(Stored data)
■ ■ ■ ■ ■ ■ ■

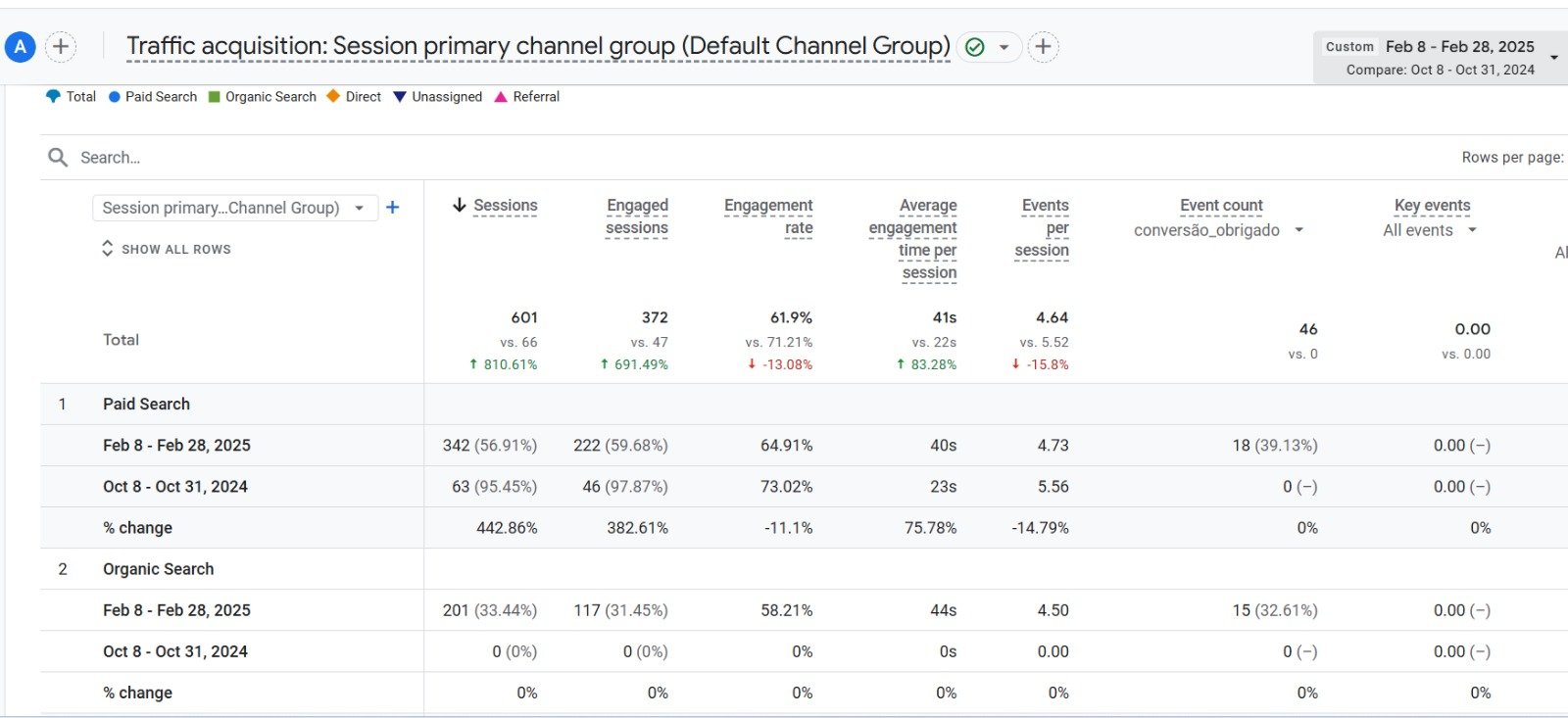Open dropdown arrow next to report checkmark
The height and width of the screenshot is (718, 1568).
click(1004, 47)
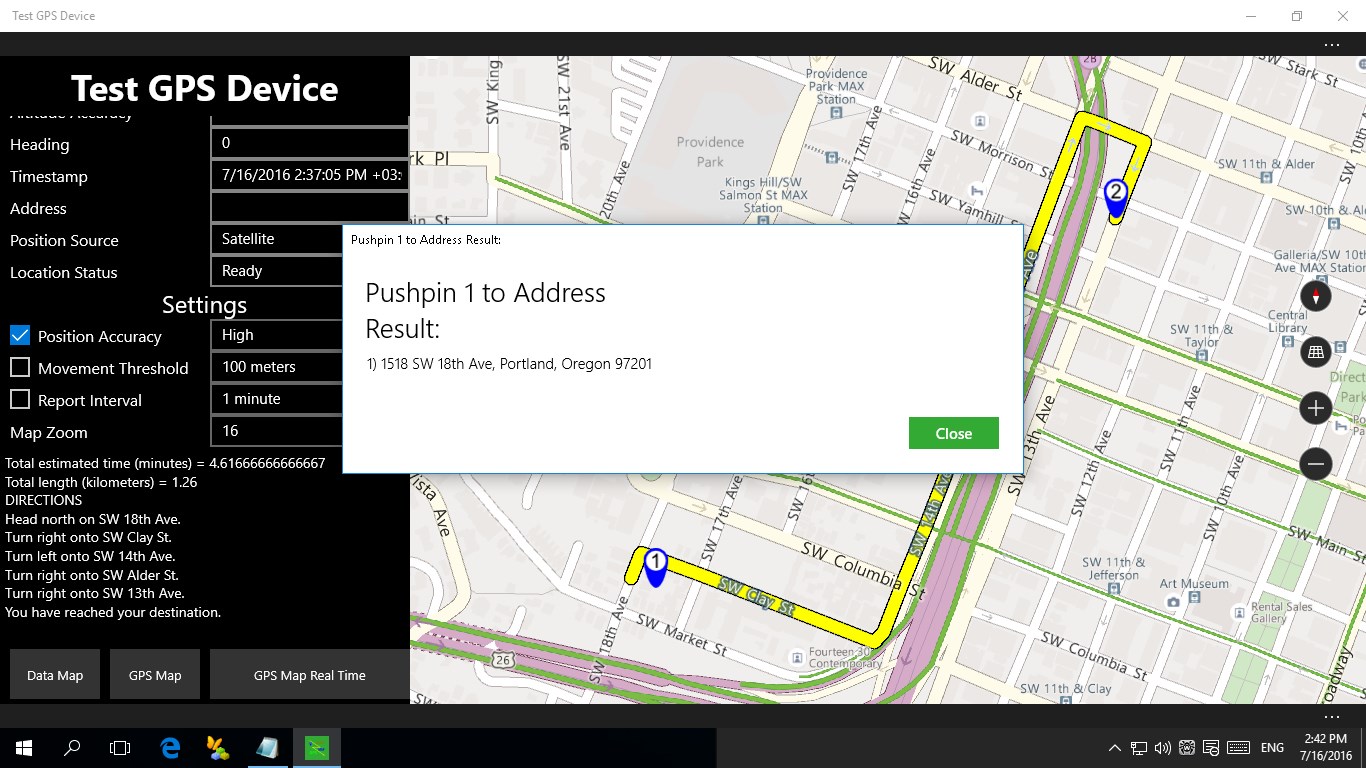Click the volume icon in the system tray
1366x768 pixels.
1163,747
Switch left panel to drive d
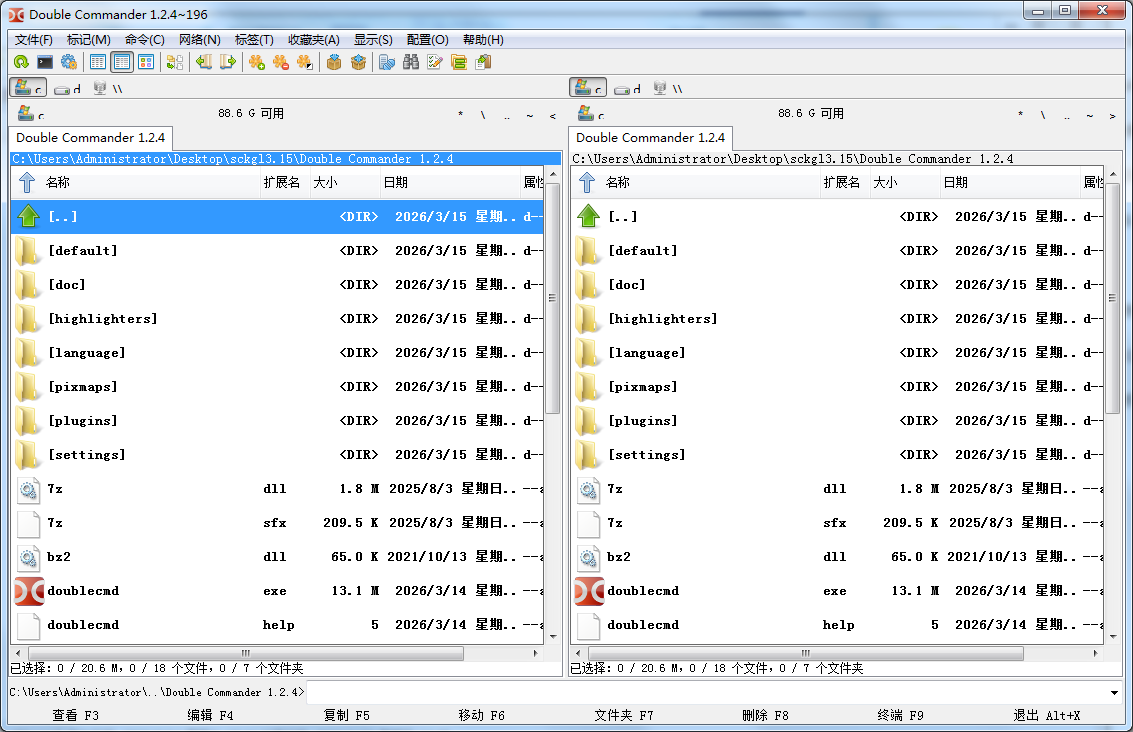This screenshot has height=732, width=1133. click(68, 88)
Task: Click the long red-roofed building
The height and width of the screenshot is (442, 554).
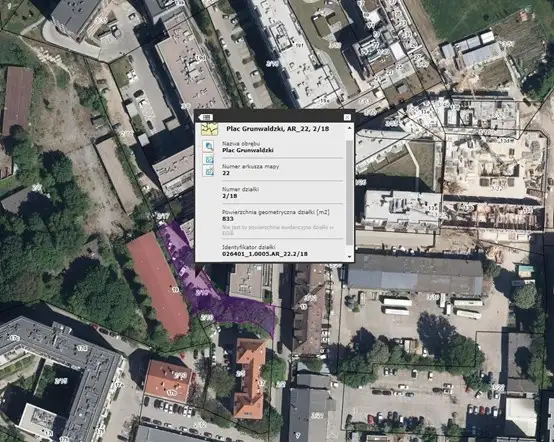Action: [158, 285]
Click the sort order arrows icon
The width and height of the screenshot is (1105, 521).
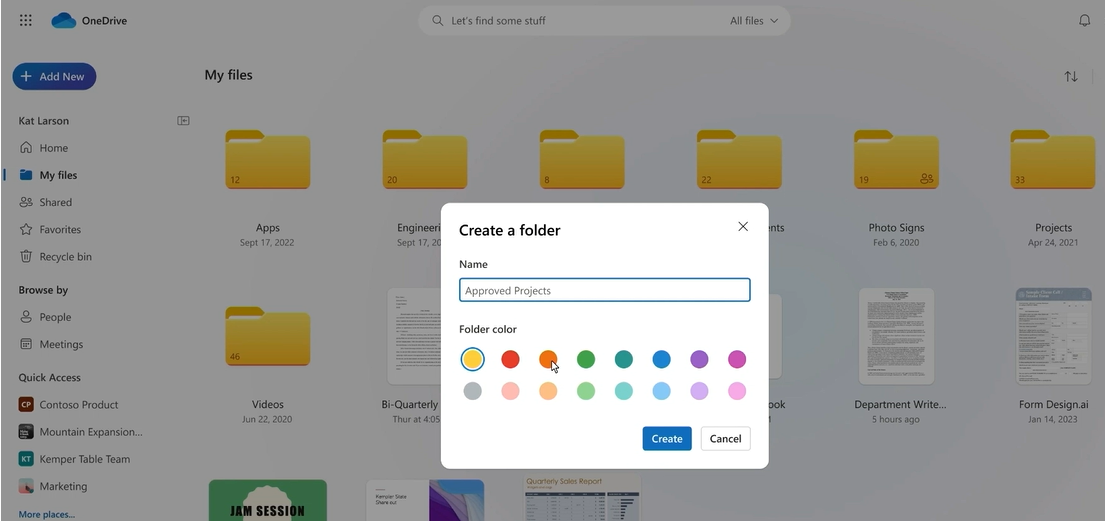[1071, 76]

■ ■ ■ ■ ■ ■ ■

> **Task requirements**
Starting with the line that contains "Click the sort order arrows icon", print every remaining line of the records above, exactly as it stands. Do not print the pictures.

> **Answer space**
Click the sort order arrows icon
The width and height of the screenshot is (1105, 521).
[1071, 76]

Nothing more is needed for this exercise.